Vivemos num mundo cheio de tragédias, crises, incertezas, guerras – ver páginas 32-41 sobre o conflito na República Democrática do Congo –, medos e sofrimentos. A apatia e o desânimo podem também assombrar a nossa vida. Por isso necessitamos reinventar a esperança, pois como refere o filósofo Byung-Chul Han, «apenas a esperança nos permite recuperar a vida» porque «ela estende o horizonte do significativo, que revitaliza a vida e lhe dá asas. A esperança presenteia-nos com o futuro» (O espírito da esperança: contra a sociedade do medo, 2024). 

Para nós, crentes, a esperança é uma virtude teologal que nos incita a não perder de vista o objectivo último da existência.
A Páscoa, que celebramos este mês, convoca-nos a renovar a esperança de Cristo Ressuscitado, que põe no nosso coração a certeza de que Deus sabe transformar tudo em bem, pois até do túmulo faz surgir a vida. Como referia o Papa Francisco na homilia da Vigília Pascal de 2020, «nesta noite de Páscoa, conquistamos um direito fundamental, que não nos será tirado: o direito à esperança. É uma esperança nova, viva, que vem de Deus. Não é mero optimismo, não é uma palmadinha nas costas, nem um encorajamento de circunstância, com o aflorar de um sorriso. Não. É um dom do Céu, que não podíamos obter por nós mesmos».

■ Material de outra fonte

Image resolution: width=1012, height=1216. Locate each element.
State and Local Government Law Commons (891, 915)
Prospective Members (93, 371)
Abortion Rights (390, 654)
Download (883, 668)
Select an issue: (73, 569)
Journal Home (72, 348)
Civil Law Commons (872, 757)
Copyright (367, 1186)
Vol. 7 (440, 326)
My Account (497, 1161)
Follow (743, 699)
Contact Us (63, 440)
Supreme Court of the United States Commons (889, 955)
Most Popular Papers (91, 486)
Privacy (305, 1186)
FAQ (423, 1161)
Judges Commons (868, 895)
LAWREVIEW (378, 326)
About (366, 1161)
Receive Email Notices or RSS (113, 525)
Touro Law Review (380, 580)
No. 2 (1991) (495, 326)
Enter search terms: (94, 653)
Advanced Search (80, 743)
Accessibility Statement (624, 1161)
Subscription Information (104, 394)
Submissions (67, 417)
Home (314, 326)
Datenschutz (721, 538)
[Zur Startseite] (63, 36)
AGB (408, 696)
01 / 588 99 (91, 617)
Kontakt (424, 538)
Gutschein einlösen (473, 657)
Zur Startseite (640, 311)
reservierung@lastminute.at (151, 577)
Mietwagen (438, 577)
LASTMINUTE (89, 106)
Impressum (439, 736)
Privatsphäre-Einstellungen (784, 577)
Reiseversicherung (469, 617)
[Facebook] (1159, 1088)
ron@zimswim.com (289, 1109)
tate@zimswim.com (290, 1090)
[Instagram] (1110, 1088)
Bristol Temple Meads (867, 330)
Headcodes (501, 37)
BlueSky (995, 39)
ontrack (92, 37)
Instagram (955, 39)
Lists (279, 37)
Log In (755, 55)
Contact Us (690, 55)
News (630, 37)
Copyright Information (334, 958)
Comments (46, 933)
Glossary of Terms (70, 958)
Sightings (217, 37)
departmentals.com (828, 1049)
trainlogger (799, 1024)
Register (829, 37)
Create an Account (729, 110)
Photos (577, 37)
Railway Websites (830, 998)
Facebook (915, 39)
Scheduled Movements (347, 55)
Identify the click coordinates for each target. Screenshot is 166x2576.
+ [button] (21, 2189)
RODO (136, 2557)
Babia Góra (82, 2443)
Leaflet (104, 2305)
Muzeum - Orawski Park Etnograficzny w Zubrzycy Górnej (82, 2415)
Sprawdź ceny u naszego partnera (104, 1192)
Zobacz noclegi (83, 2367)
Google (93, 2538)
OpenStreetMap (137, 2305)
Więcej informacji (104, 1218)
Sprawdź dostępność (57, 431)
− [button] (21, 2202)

Para os discípulos missionários de Jesus, a esperança é também visionária e profética, projecta-nos para a futuro, dá-nos motivação para transformar a realidade e torná-la conforme ao projecto de Deus. Como escreve o Papa Francisco na bula de convocação do jubileu, a esperança é a virtude que imprime «a orientação, indicando a direcção e a finalidade da existência crente. Por isso, o apóstolo Paulo convida-nos a ser “alegres na esperança, pacientes na tribulação, perseverantes na oração” (Rm 12, 12). Assim deve ser; precisamos de transbordar de esperança (cf. Rm 15, 13) para testemunhar de modo credível e atraente a fé e o amor que trazemos no coração; para que a fé seja jubilosa, a caridade entusiasta; para que cada um seja capaz de oferecer ao menos um sorriso, um gesto de amizade, um olhar fraterno, uma escuta sincera, um serviço gratuito, sabendo que, no Espírito de Jesus, isso pode tornar-se uma semente fecunda de esperança para quem o recebe». Ancorados na esperança, sendo capazes de a reinventar no quotidiano da nossa vida, os crentes colaboramos activamente na construção de um mundo melhor, mais justo, solidário e fraterno.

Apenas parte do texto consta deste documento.